What you need to do: Output each entry verbatim.

Data extract:

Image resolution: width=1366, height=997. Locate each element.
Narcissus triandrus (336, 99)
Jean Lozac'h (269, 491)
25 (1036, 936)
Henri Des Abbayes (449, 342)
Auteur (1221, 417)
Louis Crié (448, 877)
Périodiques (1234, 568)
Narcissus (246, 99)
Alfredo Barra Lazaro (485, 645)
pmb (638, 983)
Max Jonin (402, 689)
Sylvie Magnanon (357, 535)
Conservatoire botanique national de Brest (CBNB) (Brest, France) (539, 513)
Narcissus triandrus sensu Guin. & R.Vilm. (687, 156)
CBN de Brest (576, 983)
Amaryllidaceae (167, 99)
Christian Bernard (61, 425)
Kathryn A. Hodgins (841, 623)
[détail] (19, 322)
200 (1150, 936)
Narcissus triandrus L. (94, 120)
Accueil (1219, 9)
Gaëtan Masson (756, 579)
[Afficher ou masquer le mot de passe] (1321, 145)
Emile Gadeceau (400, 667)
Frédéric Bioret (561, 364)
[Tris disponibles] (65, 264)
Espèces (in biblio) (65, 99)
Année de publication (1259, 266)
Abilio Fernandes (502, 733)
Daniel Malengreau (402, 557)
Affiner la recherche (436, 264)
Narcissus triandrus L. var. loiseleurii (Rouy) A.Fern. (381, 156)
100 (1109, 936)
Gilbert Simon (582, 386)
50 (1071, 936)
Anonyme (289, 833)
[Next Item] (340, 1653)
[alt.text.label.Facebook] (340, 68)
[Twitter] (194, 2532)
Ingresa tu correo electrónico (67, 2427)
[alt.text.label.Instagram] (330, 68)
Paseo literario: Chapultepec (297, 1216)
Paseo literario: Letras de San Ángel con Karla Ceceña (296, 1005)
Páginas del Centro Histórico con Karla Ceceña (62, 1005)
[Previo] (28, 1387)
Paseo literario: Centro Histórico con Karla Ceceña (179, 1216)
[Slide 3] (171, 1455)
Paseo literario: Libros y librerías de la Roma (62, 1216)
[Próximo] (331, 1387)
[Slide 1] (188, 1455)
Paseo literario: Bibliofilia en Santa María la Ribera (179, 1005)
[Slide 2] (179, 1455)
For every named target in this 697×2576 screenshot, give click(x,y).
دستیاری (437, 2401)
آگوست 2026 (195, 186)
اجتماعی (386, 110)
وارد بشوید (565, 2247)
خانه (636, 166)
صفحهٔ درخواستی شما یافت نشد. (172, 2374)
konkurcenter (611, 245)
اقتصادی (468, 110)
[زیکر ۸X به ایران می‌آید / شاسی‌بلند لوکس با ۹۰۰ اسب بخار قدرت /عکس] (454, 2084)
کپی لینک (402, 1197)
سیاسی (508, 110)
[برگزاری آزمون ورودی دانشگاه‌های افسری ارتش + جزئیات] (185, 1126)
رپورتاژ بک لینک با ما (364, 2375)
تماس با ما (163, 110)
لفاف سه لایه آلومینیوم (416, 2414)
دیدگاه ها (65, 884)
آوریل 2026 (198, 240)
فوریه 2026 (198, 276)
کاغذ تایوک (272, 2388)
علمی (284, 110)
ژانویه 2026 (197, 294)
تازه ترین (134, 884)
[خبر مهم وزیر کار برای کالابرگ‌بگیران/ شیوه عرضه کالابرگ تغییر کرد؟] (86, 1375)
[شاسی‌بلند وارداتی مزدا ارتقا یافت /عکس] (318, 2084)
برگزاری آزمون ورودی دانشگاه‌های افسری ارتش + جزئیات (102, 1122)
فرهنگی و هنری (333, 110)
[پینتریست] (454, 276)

Response to the task:
Image resolution: width=1366, height=997. Locate each element.
Narcissus triandrus (336, 99)
Jean Lozac'h (269, 491)
25 (1036, 936)
Henri Des Abbayes (449, 342)
Auteur (1221, 417)
Louis Crié (448, 877)
Périodiques (1234, 568)
Narcissus (246, 99)
Alfredo Barra Lazaro (485, 645)
pmb (638, 983)
Max Jonin (402, 689)
Sylvie Magnanon (357, 535)
Conservatoire botanique national de Brest (CBNB) (Brest, France) (539, 513)
Narcissus triandrus sensu Guin. & R.Vilm. (687, 156)
CBN de Brest (576, 983)
Amaryllidaceae (167, 99)
Christian Bernard (61, 425)
Kathryn A. Hodgins (841, 623)
[détail] (19, 322)
200 (1150, 936)
Narcissus triandrus L. (94, 120)
Accueil (1219, 9)
Gaëtan Masson (756, 579)
[Afficher ou masquer le mot de passe] (1321, 145)
Emile Gadeceau (400, 667)
Frédéric Bioret (561, 364)
[Tris disponibles] (65, 264)
Espèces (in biblio) (65, 99)
Année de publication (1259, 266)
Abilio Fernandes (502, 733)
Daniel Malengreau (402, 557)
Affiner la recherche (436, 264)
Narcissus triandrus L. var. loiseleurii (Rouy) A.Fern. (381, 156)
100 (1109, 936)
Gilbert Simon (582, 386)
50 (1071, 936)
Anonyme (289, 833)
[Next Item] (340, 1653)
[alt.text.label.Facebook] (340, 68)
[Twitter] (194, 2532)
Ingresa tu correo electrónico (67, 2427)
[alt.text.label.Instagram] (330, 68)
Paseo literario: Chapultepec (297, 1216)
Paseo literario: Letras de San Ángel con Karla Ceceña (296, 1005)
Páginas del Centro Histórico con Karla Ceceña (62, 1005)
[Previo] (28, 1387)
Paseo literario: Centro Histórico con Karla Ceceña (179, 1216)
[Slide 3] (171, 1455)
Paseo literario: Libros y librerías de la Roma (62, 1216)
[Próximo] (331, 1387)
[Slide 1] (188, 1455)
Paseo literario: Bibliofilia en Santa María la Ribera (179, 1005)
[Slide 2] (179, 1455)
For every named target in this 697×2576 screenshot, give click(x,y).
دستیاری (437, 2401)
آگوست 2026 (195, 186)
اجتماعی (386, 110)
وارد بشوید (565, 2247)
خانه (636, 166)
صفحهٔ درخواستی شما یافت نشد. (172, 2374)
konkurcenter (611, 245)
اقتصادی (468, 110)
[زیکر ۸X به ایران می‌آید / شاسی‌بلند لوکس با ۹۰۰ اسب بخار قدرت /عکس] (454, 2084)
کپی لینک (402, 1197)
سیاسی (508, 110)
[برگزاری آزمون ورودی دانشگاه‌های افسری ارتش + جزئیات] (185, 1126)
رپورتاژ بک لینک با ما (364, 2375)
تماس با ما (163, 110)
لفاف سه لایه آلومینیوم (416, 2414)
دیدگاه ها (65, 884)
آوریل 2026 (198, 240)
فوریه 2026 (198, 276)
کاغذ تایوک (272, 2388)
علمی (284, 110)
ژانویه 2026 (197, 294)
تازه ترین (134, 884)
[خبر مهم وزیر کار برای کالابرگ‌بگیران/ شیوه عرضه کالابرگ تغییر کرد؟] (86, 1375)
[شاسی‌بلند وارداتی مزدا ارتقا یافت /عکس] (318, 2084)
برگزاری آزمون ورودی دانشگاه‌های افسری ارتش + جزئیات (102, 1122)
فرهنگی و هنری (333, 110)
[پینتریست] (454, 276)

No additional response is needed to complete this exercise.